In 1864, John Ruskin, at Octavia’s persuasion purchased three houses in Paradise Place. He gave them to Octavia Hill to manage. The aim was to make “lives noble, homes happy and family life good” in this, one of the most notorious London slums, known as “Little Hell”.
Octavia’s determination, personality and skill transformed poverty-stricken houses in three London streets: Paradise Place, Freshwater Place and Barrett’s Court, into tolerably harmonious communities. Communal facilities such as meeting halls, savings clubs and dramatic productions were established, enhancing the lives of tenants. She is seen as the founder of modern social casework.
Octavia Hill’s consistent, methodical approach and her use of the trained volunteers she called “Fellow Workers” laid the foundations of the modern profession of housing management. Her methods, personal, friendly and supportive, successfully redeemed slum areas and created healthy communities.

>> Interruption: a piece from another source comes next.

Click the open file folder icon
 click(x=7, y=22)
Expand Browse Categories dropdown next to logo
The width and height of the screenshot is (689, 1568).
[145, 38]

By placing articles about her work in influential magazines, Octavia drew attention to the appalling conditions of the times and to her method of improving the quality of life of those she was responsible for. These articles, later published as “Homes for the London Poor”, attracted influential patrons, including Princess Alice, Queen Victoria’s second daughter, who translated the book into German and visited Barrett’s Court incognito.
Latterly her methods spread to several other countries, including Holland, Ireland and the USA, where the Octavia Hill Association still flourishes in Philadelphia.
Eventually ownership of some of the properties where Octavia had first tried and tested her management methods were vested in the Horace Street Trust. This became a model for subsequent housing associations, becoming today’s Octavia Housing and Care.